We left the second episode on a cliffhanger: Three men had just entered the crippled plant to drain the water tanks from underneath the reactor, and we finished the episode in darkness. Since it was widely believed that these three men did not survive this suicide mission, one could have been forgiven for assuming the show would take this tack as well. It didn’t. In the opening scene, the men are able to restore their lights and manage to emerge victorious. This marks a transition of sort in the series away from immediate reaction to the emergency to beginning the long process of stabilization and cleanup. This is also where the viewer begins to understand the human toll. I’ll return to that in a moment. I’m also going to get away from a strictly chronological narrative of these last episodes in favour of the general impressions they provide.
With the water drained, a group of miners from Tula are recruited to dig under the plant in order to install a heat exchanger to further lessen the chance that the reactor remnants might melt through the concrete base of the plant. These miners are cocky and make it clear to the bureaucrat who has been assigned to enlist them that they are their own bosses. These guys are in a way the comic relief of the series–hard drinking, cursing, fatalistic, telling typically Russian jokes about the inefficiency of the system, and giving zero fucks. At one point, they start working naked because of the intense heat. Chided for not wearing “protection”, their leader rightly points out that their flimsy “protective gear” actually provides little protection, but “at least we’re wearing the fucking hats.”

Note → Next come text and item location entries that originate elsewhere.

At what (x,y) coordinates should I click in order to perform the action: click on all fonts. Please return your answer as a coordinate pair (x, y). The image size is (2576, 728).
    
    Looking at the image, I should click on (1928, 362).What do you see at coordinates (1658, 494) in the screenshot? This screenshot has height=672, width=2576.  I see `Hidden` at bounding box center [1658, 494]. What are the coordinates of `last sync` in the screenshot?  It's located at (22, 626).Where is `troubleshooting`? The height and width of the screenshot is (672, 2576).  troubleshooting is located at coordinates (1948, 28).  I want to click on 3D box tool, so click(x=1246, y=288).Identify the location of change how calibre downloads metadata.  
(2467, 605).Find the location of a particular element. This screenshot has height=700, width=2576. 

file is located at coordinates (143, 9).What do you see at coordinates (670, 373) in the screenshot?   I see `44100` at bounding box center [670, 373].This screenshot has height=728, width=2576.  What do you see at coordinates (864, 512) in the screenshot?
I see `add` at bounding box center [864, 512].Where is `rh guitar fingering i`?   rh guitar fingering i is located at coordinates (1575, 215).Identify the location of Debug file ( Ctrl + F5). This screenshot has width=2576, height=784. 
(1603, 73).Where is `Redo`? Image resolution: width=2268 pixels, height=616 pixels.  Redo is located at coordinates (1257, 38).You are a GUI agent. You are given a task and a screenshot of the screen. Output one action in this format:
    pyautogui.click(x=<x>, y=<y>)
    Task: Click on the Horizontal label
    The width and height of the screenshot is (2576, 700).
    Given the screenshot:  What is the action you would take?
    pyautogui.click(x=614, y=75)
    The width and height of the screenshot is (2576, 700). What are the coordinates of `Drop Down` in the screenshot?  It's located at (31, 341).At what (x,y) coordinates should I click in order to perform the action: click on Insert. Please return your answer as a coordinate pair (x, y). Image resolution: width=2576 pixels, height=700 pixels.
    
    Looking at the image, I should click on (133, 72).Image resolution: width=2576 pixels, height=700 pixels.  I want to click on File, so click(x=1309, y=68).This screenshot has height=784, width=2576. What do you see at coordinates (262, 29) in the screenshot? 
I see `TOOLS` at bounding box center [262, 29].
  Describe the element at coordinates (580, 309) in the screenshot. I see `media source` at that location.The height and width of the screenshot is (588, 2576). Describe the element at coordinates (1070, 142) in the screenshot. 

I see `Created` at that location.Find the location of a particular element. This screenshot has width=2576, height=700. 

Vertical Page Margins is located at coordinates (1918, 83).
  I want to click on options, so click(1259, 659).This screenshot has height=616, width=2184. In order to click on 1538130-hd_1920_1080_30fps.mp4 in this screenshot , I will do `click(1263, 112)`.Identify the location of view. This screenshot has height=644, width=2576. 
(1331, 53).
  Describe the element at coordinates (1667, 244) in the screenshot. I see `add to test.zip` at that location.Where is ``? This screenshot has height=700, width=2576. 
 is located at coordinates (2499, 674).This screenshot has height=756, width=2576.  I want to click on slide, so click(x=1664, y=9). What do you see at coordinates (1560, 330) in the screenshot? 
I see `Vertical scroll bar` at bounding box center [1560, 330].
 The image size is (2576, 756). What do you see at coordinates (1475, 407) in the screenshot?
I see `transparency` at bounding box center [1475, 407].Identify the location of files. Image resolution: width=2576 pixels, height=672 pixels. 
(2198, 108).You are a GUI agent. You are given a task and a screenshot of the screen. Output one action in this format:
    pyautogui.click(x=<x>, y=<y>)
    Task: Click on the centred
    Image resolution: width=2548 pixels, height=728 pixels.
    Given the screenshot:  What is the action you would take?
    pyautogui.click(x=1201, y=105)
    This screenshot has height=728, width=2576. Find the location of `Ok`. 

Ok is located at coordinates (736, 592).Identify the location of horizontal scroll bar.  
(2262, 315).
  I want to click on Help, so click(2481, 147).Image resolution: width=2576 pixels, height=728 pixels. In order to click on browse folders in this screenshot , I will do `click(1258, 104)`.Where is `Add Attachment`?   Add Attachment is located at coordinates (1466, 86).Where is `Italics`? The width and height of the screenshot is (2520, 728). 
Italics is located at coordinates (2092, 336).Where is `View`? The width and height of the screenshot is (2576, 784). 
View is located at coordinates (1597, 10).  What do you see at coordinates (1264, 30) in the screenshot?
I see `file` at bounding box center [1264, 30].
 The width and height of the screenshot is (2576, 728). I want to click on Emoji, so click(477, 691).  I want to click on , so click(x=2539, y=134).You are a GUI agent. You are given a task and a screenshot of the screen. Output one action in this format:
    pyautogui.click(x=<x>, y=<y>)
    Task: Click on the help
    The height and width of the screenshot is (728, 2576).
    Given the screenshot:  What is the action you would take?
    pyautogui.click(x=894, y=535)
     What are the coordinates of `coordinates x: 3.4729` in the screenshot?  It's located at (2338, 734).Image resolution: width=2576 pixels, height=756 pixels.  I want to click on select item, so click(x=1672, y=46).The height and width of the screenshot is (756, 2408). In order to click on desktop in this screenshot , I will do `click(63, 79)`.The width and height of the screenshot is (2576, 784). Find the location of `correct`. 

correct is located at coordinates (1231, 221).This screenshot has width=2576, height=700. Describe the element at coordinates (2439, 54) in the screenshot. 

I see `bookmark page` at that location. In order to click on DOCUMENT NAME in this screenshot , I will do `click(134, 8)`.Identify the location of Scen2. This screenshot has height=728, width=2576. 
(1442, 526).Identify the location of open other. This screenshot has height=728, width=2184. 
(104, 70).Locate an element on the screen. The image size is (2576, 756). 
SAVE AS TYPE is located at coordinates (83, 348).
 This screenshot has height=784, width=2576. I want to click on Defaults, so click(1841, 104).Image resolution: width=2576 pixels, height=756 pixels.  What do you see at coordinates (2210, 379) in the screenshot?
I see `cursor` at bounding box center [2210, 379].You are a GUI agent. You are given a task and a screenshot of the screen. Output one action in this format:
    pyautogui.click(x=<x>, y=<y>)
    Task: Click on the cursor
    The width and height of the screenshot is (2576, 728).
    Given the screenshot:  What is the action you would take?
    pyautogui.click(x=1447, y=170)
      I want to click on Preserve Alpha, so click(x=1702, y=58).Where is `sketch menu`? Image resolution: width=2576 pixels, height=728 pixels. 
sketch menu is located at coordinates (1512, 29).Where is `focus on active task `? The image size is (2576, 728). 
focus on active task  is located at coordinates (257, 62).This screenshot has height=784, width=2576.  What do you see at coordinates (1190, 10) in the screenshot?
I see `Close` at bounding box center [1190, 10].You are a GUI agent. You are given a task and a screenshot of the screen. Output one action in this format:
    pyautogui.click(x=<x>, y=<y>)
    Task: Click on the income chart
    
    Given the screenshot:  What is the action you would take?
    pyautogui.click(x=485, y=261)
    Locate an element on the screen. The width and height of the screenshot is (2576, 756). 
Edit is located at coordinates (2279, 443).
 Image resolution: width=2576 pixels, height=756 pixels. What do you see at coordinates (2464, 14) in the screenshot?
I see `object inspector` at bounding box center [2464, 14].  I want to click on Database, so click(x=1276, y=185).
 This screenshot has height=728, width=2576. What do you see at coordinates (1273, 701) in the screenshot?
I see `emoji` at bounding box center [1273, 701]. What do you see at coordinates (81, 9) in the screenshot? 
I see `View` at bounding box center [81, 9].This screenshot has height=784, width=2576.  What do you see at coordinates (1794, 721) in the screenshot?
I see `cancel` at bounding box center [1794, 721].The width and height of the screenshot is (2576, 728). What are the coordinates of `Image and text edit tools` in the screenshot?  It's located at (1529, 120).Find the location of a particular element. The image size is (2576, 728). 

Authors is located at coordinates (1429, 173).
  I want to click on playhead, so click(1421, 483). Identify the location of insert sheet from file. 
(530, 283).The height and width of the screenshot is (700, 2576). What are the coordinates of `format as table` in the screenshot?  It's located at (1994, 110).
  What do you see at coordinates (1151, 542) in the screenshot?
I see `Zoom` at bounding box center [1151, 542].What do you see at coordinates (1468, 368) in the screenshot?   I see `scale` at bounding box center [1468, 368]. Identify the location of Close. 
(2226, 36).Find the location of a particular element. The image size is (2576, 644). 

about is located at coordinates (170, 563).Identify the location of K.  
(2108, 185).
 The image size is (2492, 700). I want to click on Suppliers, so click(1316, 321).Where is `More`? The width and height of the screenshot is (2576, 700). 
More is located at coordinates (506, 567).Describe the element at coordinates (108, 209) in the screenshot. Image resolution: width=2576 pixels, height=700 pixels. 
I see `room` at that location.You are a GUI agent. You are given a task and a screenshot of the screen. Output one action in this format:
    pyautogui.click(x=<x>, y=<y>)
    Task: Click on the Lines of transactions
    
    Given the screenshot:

And this particular episode needs some lightness because its other focus is the fate of the firefighters and plant workers we met in the first two episodes. We know that they are likely all dead men walking, but it’s not quite so easy. Lyudmilla, who we met in the very first scene, bribes her way into the hospital in Moscow where her husband Vasily (last seen heading straight for the roof of the ruined reactor) has been taken. There, she finds him in good spirits, playing cards with other firefighters. But ARS (acute radiation syndrome) is just lying in wait–we learn that after the initial batch of symptoms, depending on the severity of the exposure, it can take days, weeks, or even years to fully manifest, at which point the entire body starts to more or less disintegrate. And this is what we see over the course of the episode, which alternates between scenes of the rapidly-declining Vasily and Lyudmilla (who stays with her husband and comforts him, even when told not to, even though we learn she is pregnant) and interviews of the key control room players by Khomyuk. Dyatlov, in better shape than Akimov and Toptunov (who we saw sent into the bowels of the plant in the first episode to try to manually attempt to shut down the reaction), snarls at Khomyuk. Toptunov, who we learn is just 25 and new to his job as an engineer, wants to speak. To say he is in grave condition is an understatement–his face and body is a swollen, discoloured mass. Khomyuk, told not to touch him, reaches inside the plastic bubble that surrounds him and wipes his bloody, missshapen lips, and learns his account of what happened. We also learn she talks to Akimov, whose “entire face is missing.” The episode ends with Vasily’s burial in a lead coffin, which is then paved over with concrete. Lyudmilla holds his shoes, which were too small to fit onto his swollen feet.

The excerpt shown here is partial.